WHAT IS REQUIRED: How many lines in the items below contain the word "Remove"? Reply with the number alone.

-- start STORED RECORDS --

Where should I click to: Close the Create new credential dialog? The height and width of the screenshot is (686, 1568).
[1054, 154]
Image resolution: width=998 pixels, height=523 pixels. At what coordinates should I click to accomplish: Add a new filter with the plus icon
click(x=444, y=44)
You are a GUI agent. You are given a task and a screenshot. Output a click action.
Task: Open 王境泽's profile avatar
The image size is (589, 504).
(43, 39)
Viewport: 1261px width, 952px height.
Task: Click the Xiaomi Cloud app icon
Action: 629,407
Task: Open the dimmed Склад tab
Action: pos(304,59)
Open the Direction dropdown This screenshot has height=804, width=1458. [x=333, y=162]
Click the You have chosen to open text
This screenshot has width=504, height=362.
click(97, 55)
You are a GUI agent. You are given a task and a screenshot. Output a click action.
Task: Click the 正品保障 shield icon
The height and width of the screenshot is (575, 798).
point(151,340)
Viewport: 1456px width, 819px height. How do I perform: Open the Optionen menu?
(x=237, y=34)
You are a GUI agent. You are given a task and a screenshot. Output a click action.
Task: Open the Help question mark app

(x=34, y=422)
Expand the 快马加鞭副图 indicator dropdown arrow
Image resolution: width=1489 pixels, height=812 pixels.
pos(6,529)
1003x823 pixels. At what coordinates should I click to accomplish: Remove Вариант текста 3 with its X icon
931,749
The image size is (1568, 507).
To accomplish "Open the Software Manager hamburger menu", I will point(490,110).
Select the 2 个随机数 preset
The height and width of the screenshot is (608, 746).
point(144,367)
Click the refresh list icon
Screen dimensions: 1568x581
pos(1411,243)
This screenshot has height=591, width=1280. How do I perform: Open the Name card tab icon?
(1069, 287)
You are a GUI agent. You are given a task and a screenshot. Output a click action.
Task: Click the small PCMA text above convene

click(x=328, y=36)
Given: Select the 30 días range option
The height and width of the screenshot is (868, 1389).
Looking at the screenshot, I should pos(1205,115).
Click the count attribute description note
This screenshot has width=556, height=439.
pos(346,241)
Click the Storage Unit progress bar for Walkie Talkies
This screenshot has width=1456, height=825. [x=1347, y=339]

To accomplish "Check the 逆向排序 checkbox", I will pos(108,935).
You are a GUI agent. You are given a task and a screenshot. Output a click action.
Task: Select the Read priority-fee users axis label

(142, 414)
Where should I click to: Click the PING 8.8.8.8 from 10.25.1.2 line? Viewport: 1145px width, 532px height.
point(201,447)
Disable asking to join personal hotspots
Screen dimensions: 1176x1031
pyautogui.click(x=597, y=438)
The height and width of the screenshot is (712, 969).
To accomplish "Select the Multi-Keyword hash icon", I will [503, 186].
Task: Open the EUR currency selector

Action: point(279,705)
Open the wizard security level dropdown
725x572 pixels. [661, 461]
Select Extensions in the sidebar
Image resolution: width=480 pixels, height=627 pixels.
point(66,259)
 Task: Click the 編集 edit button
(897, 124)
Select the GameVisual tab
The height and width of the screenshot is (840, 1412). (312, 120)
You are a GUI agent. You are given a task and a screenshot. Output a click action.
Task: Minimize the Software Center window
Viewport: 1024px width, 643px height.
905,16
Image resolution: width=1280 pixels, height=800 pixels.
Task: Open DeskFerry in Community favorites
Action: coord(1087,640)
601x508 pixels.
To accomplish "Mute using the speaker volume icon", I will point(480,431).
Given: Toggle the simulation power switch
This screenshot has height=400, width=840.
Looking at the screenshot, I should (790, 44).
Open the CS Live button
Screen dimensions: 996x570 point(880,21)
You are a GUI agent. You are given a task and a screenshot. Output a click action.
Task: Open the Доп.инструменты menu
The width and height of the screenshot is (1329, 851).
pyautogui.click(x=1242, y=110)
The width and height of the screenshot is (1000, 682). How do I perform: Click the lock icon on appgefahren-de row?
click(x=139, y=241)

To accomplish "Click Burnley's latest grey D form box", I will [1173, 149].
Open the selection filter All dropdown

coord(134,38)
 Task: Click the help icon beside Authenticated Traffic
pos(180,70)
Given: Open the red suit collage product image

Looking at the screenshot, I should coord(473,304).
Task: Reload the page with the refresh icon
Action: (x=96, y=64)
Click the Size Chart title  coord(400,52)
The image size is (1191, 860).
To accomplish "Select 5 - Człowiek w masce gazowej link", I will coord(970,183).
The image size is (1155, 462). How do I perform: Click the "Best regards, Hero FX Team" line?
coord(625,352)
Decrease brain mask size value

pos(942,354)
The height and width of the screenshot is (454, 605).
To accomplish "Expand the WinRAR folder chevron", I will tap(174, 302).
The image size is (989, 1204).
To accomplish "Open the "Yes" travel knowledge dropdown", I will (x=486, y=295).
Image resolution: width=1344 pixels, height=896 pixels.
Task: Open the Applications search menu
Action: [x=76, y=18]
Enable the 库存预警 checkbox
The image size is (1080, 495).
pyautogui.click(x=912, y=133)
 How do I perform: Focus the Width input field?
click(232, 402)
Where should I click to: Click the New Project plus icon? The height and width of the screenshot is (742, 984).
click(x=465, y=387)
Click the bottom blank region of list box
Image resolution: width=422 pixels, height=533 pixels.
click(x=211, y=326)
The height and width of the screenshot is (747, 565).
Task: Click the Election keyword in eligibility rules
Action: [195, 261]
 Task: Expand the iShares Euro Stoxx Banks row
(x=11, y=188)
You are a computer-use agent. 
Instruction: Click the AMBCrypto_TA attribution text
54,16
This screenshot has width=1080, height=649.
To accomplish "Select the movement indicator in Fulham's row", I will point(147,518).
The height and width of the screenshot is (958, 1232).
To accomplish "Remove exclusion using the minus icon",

-- end STORED RECORDS --

REPLY: 2